I only play any game once. Once I played it I usually never touch it again. So I never play clearly incomplete games like Early Access games. Games from Spiderweb are excellent examples of games you can play right at release. Rimworld on the other hand was a game which had a long early access phase and where I just waited for release.

When a game releases however often times it's so bugged, that it's not really fun to play it. Often there are also so significant changes being patched in, that a playthrough extremely differs to one at release. If I know that beforehand and/or it's not on my high priority list, I will skip the game until it's patched up.

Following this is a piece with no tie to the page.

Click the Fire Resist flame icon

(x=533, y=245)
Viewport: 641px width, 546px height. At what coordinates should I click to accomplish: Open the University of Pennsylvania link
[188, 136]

And then there are the expansions. For me it's pretty much all or nothing here. I either play the game at release, and never buy any expansions (Kingdom Come Deliverance or Pillars of Eternity for example) as I don't feel like going back to a game I already finished and would need to "learn" again, especially if it's a bit more complex like PoE.
In other cases, when I know that I will not play the game at release anyways, due to time restrictions, or because the release version is extremely bugged - I will just wait til ALL expansions are released. Thats especially true when the developer releases roadmaps of all the features I'd miss if I play the game shortly after release.

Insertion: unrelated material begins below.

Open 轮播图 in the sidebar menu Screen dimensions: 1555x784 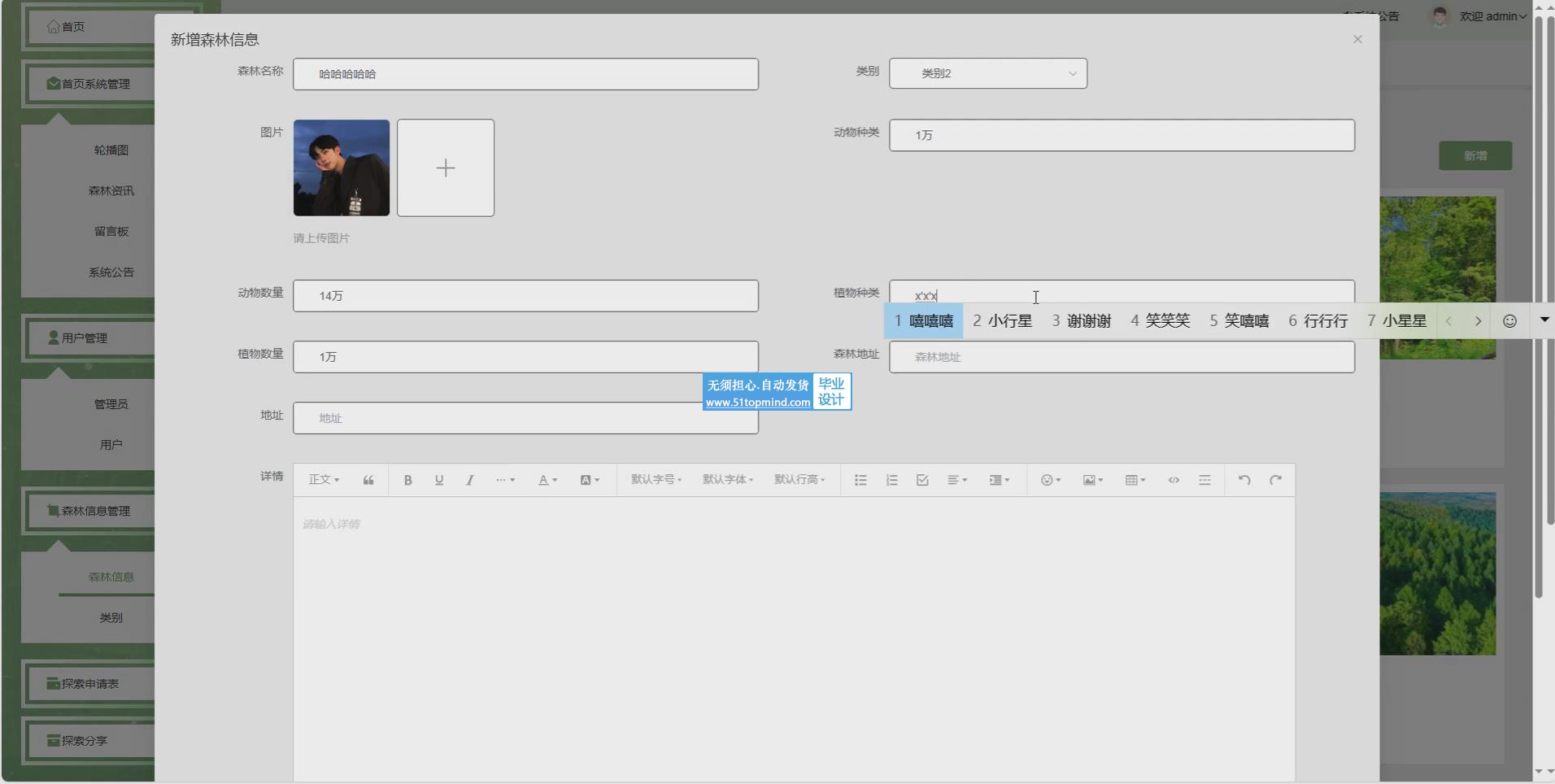[x=111, y=150]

I actually have a "waiting list" of games I own on steam but where I wait for patches and expansions to enhance the game before I play them:
-The Bard's Tale Trilogy (I guess that's quite complete now)
-INSOMNIA: The Ark
-Kenshi
-Maia
-Predestination
-Realms of Arkania: Blade of Destiny (probably hopeless)
-Shroud of the Avatar
-Star Traders: Frontiers
-Underworld Ascendant

And ofc there are also quite a few games which I didn't even buy yet.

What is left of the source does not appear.